How it worked: The simulacrum sylph known as Mia Ash was constructed using images grabbed from the Instagram account of a Romanian woman, a real person. This was actually phase two of a multi-stage assault on these corporate targets, Wikoff says.
The long con
First, the hackers tried to get specific employees to click on a corrupted Word document arriving in a legitimate-sounding email. The attackers were fully aware that classic spear phishing ruses, even well-crafted ones, aren’t as effective as they have been in the past. So, if, or more often when, that tactic failed, Mia was deployed.
Using background gleaned from LinkedIn, Mia would approach a male employee on Facebook and “friend” him. She played coy, listing her relationship status as “complicated.” Her goal: to establish contact then move the conversation to WhatsApp and ultimately to email.

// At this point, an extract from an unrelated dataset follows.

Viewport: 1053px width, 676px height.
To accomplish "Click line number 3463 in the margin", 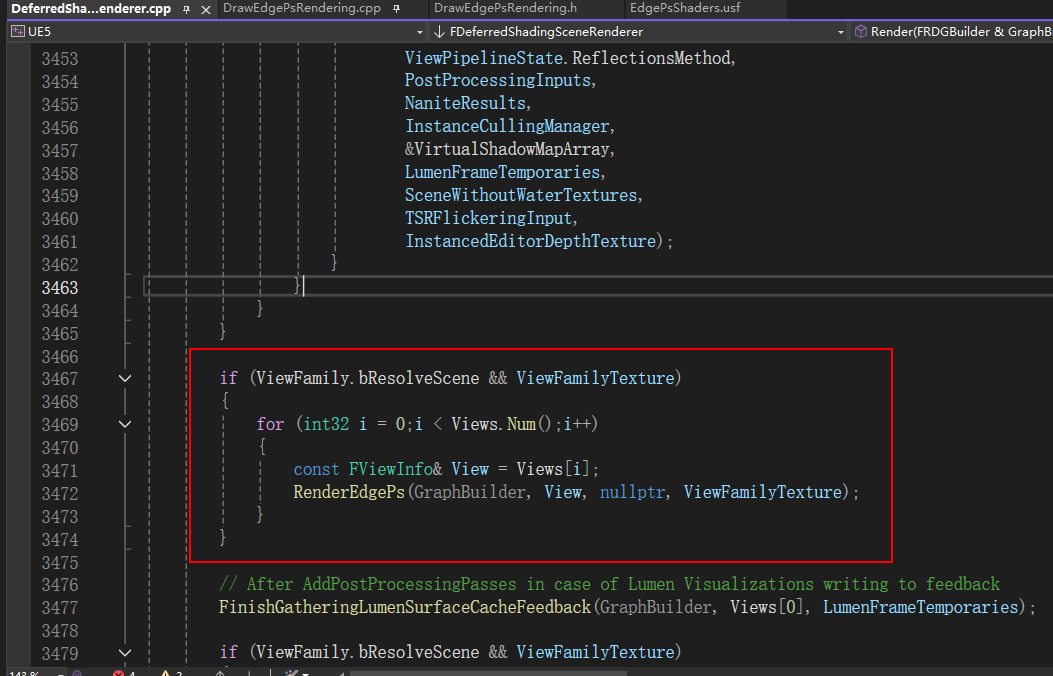I will coord(59,287).
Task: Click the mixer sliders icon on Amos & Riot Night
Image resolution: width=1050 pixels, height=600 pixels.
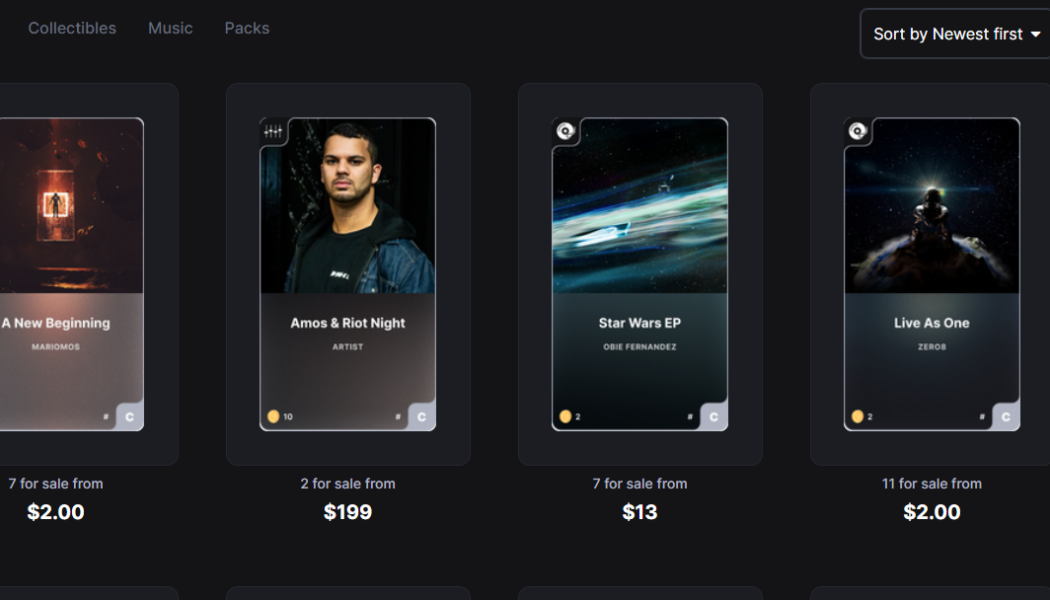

This demonstrates the lengths to which determined threat actors will go to leverage the intrinsic trust we tend to blindly place in LinkedIn, Facebook and other social media services.
Crane Hassold, a threat intelligence expert at PhishLabs, observes: “This implied trust can make social media phishing attacks more successful, particularly when coupled with a sophisticated actor using a ‘long con’ strategy of building a relationship with a victim before exploiting them.”
Mia would spend weeks ego-stroking a targeted employee.
“We saw them demonstrate a high degree of creativity and persistence,” Wikoff says. Finally, Mia would ask the target to respond to a photography survey, sent via email attachment. By clicking on the survey, the victim was actually downloading a remote access Trojan, or RAT.
Another digital nightmare
Jeremy and Sara Thompson and their two sons found out the hard way that another type of persona fraud can be devastating.
The Thompsons came forward with details of their digital nightmare and asked journalist Bob
Sullivan to write about it so that other families might be spared the agony they endured.
The seeds were innocently sewn a few years earlier when one of their sons became a finalist in a modeling contest for a national brand clothing company. A stranger at the time messaged the family saying he hoped the boy would win.
The Thompsons didn’t think that was appropriate, and blocked him, thinking nothing more of it.
Then last May a local sheriff’s deputy showed up on their doorstep, relaying an FBI accusation that their 17-year-old son was sexually abusing his 11-year-old brother, based on pornographic content found online.
It took determined sleuthing by Jeremy Thompson to flush out the truth. An alleged pedophile arrested by the FBI had been stalking the Thompsons online since the modeling contest, collecting family photos posted on social media. He appears to have used the Thompsons’ photos to manufacture a Facebook page using images of the older son that made him appear to be homosexual, hoping to engage the young man online.
There were more faked Facebook pages comprising an alternate universe, with online comments and reviews and references to email and videos, as well as an imposter purporting to be their son conversing with the alleged pedophile.
“This is the kind of crime that could only happen online,” Sullivan says. “The toxic mix of twisted minds, anonymity and social media can turn the innocent act of sharing a happy family moment into a knock on the door from the sheriff’s department.”
The Thompsons have since locked down every piece of their digital lives. A few of the companies targeted by Cobalt Gypsy have begun to expand social engineering training to include employees’ personal networks.
That’s the world we live in, friends. Social media is a two-edged sword.